España se enfrenta a un serio riesgo de perder miles de millones de euros de los fondos europeos Next Generation por la mala gestión del Gobierno de Sánchez. Y es que en el mes de febrero se ha producido un desplome en la adjudicación. Según la última actualización de la herramienta Elisa del Ministerio de Economía publicada por el portal Invertia, el volumen de convocatorias resueltas en el segundo mes del año alcanzó apenas 482 millones de euros, muy lejos de la media mensual de los últimos seis meses, situada en torno a los 1.200 millones.
Este frenazo en la ejecución del Plan de Recuperación, Transformación y Resiliencia intensifica la presión sobre el Gobierno de Sánchez, que dispone de solo seis meses para adjudicar cerca de 27.944 millones de euros pendientes antes de la fecha límite del 31 de agosto. De no lograrlo, el dinero deberá devolverse a Bruselas. Fuentes conocedoras del proceso admiten que el ritmo actual hace «prácticamente imposible» cumplir con los plazos.

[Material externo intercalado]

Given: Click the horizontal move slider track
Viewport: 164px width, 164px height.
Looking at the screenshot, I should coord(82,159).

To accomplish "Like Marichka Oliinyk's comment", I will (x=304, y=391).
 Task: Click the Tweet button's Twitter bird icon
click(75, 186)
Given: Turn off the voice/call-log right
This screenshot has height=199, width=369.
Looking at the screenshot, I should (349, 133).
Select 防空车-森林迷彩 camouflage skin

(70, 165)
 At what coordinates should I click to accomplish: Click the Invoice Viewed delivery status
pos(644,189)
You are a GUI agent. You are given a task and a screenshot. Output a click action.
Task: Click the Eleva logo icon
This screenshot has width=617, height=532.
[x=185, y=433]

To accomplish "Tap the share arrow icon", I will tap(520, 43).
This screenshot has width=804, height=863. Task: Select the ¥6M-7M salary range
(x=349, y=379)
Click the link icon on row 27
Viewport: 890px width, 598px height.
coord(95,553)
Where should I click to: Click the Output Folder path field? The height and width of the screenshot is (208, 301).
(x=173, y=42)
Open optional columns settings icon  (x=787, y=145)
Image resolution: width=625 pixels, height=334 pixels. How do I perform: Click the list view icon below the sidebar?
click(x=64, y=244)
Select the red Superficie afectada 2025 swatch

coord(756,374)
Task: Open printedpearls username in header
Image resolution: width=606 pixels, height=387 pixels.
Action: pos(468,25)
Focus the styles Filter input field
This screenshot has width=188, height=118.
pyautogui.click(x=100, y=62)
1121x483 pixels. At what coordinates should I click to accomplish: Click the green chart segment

Desde el inicio del plan en 2021 hasta el 28 de febrero, España ha adjudicado 65.872 millones de euros, apenas 482 millones más que el dato registrado a 31 de enero. Este avance mínimo confirma la desaceleración y alimenta las previsiones más pesimistas. La magnitud del problema se agrava al observar que existen 93.816 millones en convocatorias, pero solo el 70,2 % está resuelto. Para cumplir con los objetivos, el Gobierno de Sánchez debería adjudicar unos 4.657 millones al mes, lo que supone multiplicar por diez el volumen registrado en febrero. Un reto que, según distintas fuentes, «no tiene precedentes en la ejecución administrativa reciente».
El problema no se limita a la adjudicación. Los datos de la Intervención General de la Administración del Estado revelan que en 2025 solo se ejecutaron pagos por 6.641 millones de euros, el 18,9 % del total presupuestado, lo que convierte ese ejercicio en el peor desde el inicio del programa. La tendencia descendente es clara: del 45% ejecutado en 2021 se ha pasado a cifras inferiores al 30% en los años posteriores.
Además, la prórroga de los Presupuestos Generales del Estado durante tres años consecutivos ha provocado que los fondos no ejecutados se acumulen, incrementando la presión sobre ejercicios posteriores. Con todo, los expertos coinciden en un diagnóstico contundente: «España no llegará a tiempo». La combinación de lentitud administrativa, falta de ejecución y plazos inminentes sitúa al país al borde de un fracaso en la gestión de los fondos europeos sin precedentes.